Frequently asked questions
What should a GTM engineer job description include?
The technical tier (low-code, mid-level, or high-code), the specific tools you use, whether the role is full-time in-house or fractional, and a compensation band. Titles alone don't filter candidates because the same title covers wildly different skill levels and pay.
How much should I pay a GTM engineer?
US median base salary sits around $135K, based on a 2026 survey of 228 GTM engineers. Junior, low-code operators average closer to $90K, and senior high-code engineers who own the full data stack can exceed $200K.
What's the difference between a GTM engineer and RevOps for hiring purposes?
RevOps answers what the team should do strategically. A GTM engineer answers how to build the systems that execute it. If you need both, write two separate job descriptions instead of combining them.
Should I hire a full-time GTM engineer or go fractional?
If your GTM stack has fewer than five connected tools, start fractional at 10 to 20 hours a week. A large share of people with this title already operate as agencies or consultants, so fractional options are easy to find.
Do GTM engineers need to know how to code?

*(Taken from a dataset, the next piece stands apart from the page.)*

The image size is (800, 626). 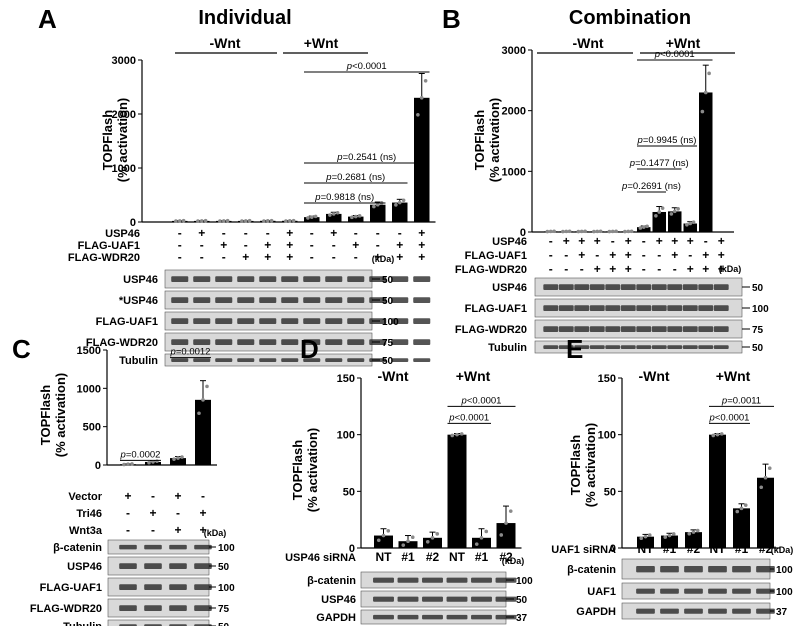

Not always, but coding ability adds a $40K to $45K compensation premium and lets one person build systems instead of waiting on vendors to add features.
The market hasn't agreed on what "GTM engineer" means yet, which is exactly why your job description has to do work a normal posting doesn't. Name the tier. Name the tools. Name the number. Most of the filtering is done before a single resume lands in your inbox.